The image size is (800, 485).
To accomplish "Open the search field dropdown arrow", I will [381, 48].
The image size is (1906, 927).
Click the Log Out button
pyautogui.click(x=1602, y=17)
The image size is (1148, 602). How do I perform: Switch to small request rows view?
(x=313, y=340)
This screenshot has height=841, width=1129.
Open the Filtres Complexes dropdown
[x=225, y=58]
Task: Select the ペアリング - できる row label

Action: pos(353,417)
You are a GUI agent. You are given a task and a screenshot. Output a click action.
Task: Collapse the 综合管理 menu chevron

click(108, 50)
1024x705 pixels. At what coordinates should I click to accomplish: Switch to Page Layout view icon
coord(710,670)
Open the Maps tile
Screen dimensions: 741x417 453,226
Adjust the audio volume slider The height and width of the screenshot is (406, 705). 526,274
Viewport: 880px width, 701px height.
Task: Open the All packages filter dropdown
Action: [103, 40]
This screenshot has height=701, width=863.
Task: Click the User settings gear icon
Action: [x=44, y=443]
^^^^^^^^
The lines wanted are those from the one with "Task: Select the ペアリング - できる row label" through the last line of the records, repeated exactly and with both ends included.

Task: Select the ペアリング - できる row label

Action: pos(353,417)
You are a GUI agent. You are given a task and a screenshot. Output a click action.
Task: Collapse the 综合管理 menu chevron

click(108, 50)
1024x705 pixels. At what coordinates should I click to accomplish: Switch to Page Layout view icon
coord(710,670)
Open the Maps tile
Screen dimensions: 741x417 453,226
Adjust the audio volume slider The height and width of the screenshot is (406, 705). 526,274
Viewport: 880px width, 701px height.
Task: Open the All packages filter dropdown
Action: [103, 40]
This screenshot has height=701, width=863.
Task: Click the User settings gear icon
Action: [x=44, y=443]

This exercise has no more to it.